I was doing well - 4.0 GPA, multiple research commitments and conferences, making great connections. But for someone like me, who absolutely hates debt and has seen how destructive it can be (one of my cousins is still paying off student loans 30 years after she graduated and struggles to make ends meet, one friend committed suicide because he just couldn't make any more payments, etc.)...... well, I realized that in the end, it's not just the program but what you do with it. If I had taken the less-prestigious institution, I wouldn't have had to work 2 jobs to pay my tuition and would have had more time to network and attend conferences. I would have been able to live closer to campus, so I could be more involved in research and student organizations. The worst thing is, that one year at Private Institution cost me $90k in student loans, all of which I still need to repay. Had I chosen my in-state public institution, that $90k would have been more like $20k, which is much more manageable.

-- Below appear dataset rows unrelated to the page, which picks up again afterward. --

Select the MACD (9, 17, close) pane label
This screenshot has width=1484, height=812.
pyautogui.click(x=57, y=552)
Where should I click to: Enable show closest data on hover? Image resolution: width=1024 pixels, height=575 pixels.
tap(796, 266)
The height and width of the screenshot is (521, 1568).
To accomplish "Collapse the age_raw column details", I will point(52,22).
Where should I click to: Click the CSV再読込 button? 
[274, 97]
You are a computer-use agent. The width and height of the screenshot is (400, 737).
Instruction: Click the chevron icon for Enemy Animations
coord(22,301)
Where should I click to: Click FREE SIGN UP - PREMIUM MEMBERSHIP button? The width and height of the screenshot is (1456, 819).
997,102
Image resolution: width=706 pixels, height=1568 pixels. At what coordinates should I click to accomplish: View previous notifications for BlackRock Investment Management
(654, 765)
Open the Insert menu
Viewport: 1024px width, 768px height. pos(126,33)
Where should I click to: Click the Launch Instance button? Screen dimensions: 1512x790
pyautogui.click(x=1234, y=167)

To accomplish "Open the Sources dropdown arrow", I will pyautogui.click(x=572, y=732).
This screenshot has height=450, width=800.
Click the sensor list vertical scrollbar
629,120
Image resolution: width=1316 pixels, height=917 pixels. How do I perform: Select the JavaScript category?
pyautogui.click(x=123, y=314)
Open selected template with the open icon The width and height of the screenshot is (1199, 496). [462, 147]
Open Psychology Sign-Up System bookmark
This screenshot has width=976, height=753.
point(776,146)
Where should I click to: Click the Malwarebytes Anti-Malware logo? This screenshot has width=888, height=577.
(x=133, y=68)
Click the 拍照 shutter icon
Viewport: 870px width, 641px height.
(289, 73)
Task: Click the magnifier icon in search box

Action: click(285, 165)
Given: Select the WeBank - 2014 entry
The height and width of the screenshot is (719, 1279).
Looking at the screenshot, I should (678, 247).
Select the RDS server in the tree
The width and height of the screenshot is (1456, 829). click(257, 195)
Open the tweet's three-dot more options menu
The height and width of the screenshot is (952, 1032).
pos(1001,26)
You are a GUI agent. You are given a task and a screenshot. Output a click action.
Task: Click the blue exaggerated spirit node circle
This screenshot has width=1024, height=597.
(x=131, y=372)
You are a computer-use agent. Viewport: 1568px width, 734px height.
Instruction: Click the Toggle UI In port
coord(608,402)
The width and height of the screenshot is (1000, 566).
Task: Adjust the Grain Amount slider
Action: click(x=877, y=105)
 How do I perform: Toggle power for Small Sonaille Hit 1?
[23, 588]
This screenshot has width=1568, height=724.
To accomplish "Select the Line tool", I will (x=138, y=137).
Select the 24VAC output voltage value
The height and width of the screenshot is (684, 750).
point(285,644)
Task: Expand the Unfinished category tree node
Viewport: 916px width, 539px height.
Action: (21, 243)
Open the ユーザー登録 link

I'm not a Dave Ramsey addict who believes that all debt is bad, but everyone has a line that they are uncomfortable crossing. For some people, that line may be as high as $200k (looking at you, lawyer/b-school/med school friends). For others, anything above $50k all-in is a no-go. For yet others, $10k is already a big red number. For me, I was not comfortable taking out the amount of debt that I did, and if I were to go back, I'd gladly trade some prestige for the peace of mind that comes with not having so much debt.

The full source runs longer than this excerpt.